EXTRAIT DE PAGE
Crédit:

Cinéma : deux semi-nanards parisiano-glaciaires

N’est pas un nanard qui veut. Eh oui, cela demande des efforts, de cumuler la pauvreté du scénario, la laideur des images, le jeu indigent des acteurs, le kitsch des costumes, et de faire maigre en termes de dialogues. Tout en ayant un message profond, irrévérencieux et subversif. Donc pour qu’on ne me reproche pas de faire preuve de trop d’exigence, voire – horreur – d’élitisme, je parlerai ici de presque-nanards, pour donner un message encourageant aux réalisateurs qui voudraient se lancer dans ce genre difficile, mais n’oseraient pas. Vous voyez, courage, vous pouvez largement faire pire.

Deux semi-nanards parisiano-glaciaires

Les deux films dont je parlerai, – des semi-nanards, donc, pour ceux qui auraient raté le début de ce billet en allant se chercher une bière bio locale et sans alcool – présentent plusieurs traits communs. Ce qui confirme en partie l’hypothèse de départ : il existe des sous-espèces du nanard. Nous sommes ici sur deux semi-nanards parisiano-glaciaires proposant une entrée tardive du personnage masculin dans l’âge adulte.

Il s’agit de deux films à retrouver sur la plateforme MUBI.

Le Voyage au Groenland, de Sébastien Betbeder, et The Sea de Baltazar Korrnakur

Le Voyage au Groenland est le troisième et dernier épisode d’une série de films autour du Groenland de Sébastien Betbeder, mêlant documentaire et fiction. La série débute en 2014, avec un court-métrage, Inupiluk où deux inuits viennent découvrir Paris. Ils sont accueillis par deux grands dadais, Thomas et Thomas, incarnés par Thomas Blanchard et Thomas Scimeca. Les deux acteurs apparaissent ensuite dans un second court-métrage Le Film que nous tournerons au Groenland, où ils ambitionnent d’aller dans le village des deux inuits. Et en 2016, sort enfin le long-métrage Le Voyage au Groenland où les deux amis se retrouvent dans le très lointain village de Kullorsuaq, où vit depuis 20 ans le père de l’un des deux Thomas.




The Sea est un long métrage de 2002 réalisé et scénarisé par Baltazard Kormakur, d’après une pièce de théâtre. L’intrigue se passe en grande partie en Islande, dans un petit village de pêcheurs. Ici, une famille éclatée se regroupe car le patriarche a décidé de publier ses mémoires. Chacun risque d’y être égratigné, mais chacun espère aussi sa part d’héritage. Evidemment, tout le monde vient et ment, cache des choses, a des vices inavouables mais que tout le monde connaissait déjà.

The Sea – Baltasar Kormákur from Jean-Louis Vialard on Vimeo.

CONSIGNE ÉCRITE 1
Dans l'extrait sur les semi-nanards, dans quel village les deux Thomas se retrouvent-ils dans le long-métrage Le Voyage au Groenland ?
CONSIGNE ÉCRITE 2
Prolongez l'extrait sur les semi-nanards à partir de sa dernière phrase.

DONNÉES RECUEILLIES
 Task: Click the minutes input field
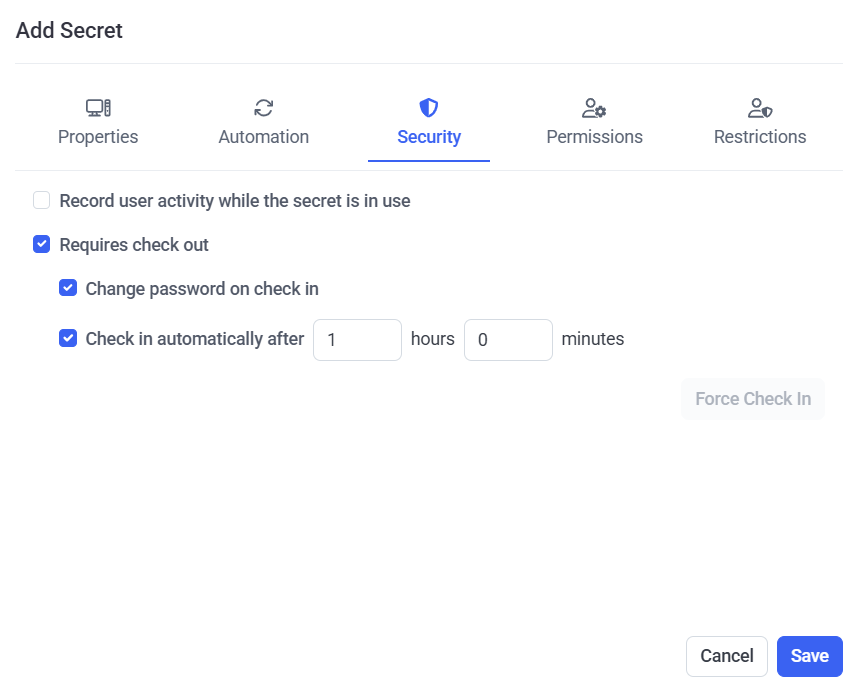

RÉPONSE 1
Dans le village de Kullorsuaq.

RÉPONSE 2
Nature & voyage initiatique

Les deux long métrages nous font voyager de Paris à une île gelée, pour revenir ensuite à Paris, suivant le cliché du voyage initiatique. Si Paris est évoqué en début et fin des films, c’est clairement les paysages d’Islande et du Groenland qui sont à l’honneur, et dans une approche presque documentaire. Si l’on voulait faire preuve d’un peu de poésie, on pourrait dire que le paysage joue un rôle en lui-même, personnage muet et omniprésent, avec lequel les plus jeunes générations arrivent de moins en moins à communiquer, quand ils n’oublient pas totalement de le regarder.

Dans le Voyage au Groenland, un adolescent inuit s’est suicidé car il refusait de poursuivre sa vie dans sa communauté. Dans The Sea, le plus jeune personnage, un adolescent, est addict aux jeux vidéos (encore un cliché), ne voit rien d’intéressant dans les paysages alentours et fait une fugue en pleine nuit pour s’introduire dans le bar du village, où il y a des jeux vidéos. Les deux films montrent un rapport générationnel à la nature et à l’environnement dans les années 2000-2010, il serait intéressant d’interroger des adolescents d’aujourd’hui, sur leur rapport à la nature, notamment à la génération Youth for Climate.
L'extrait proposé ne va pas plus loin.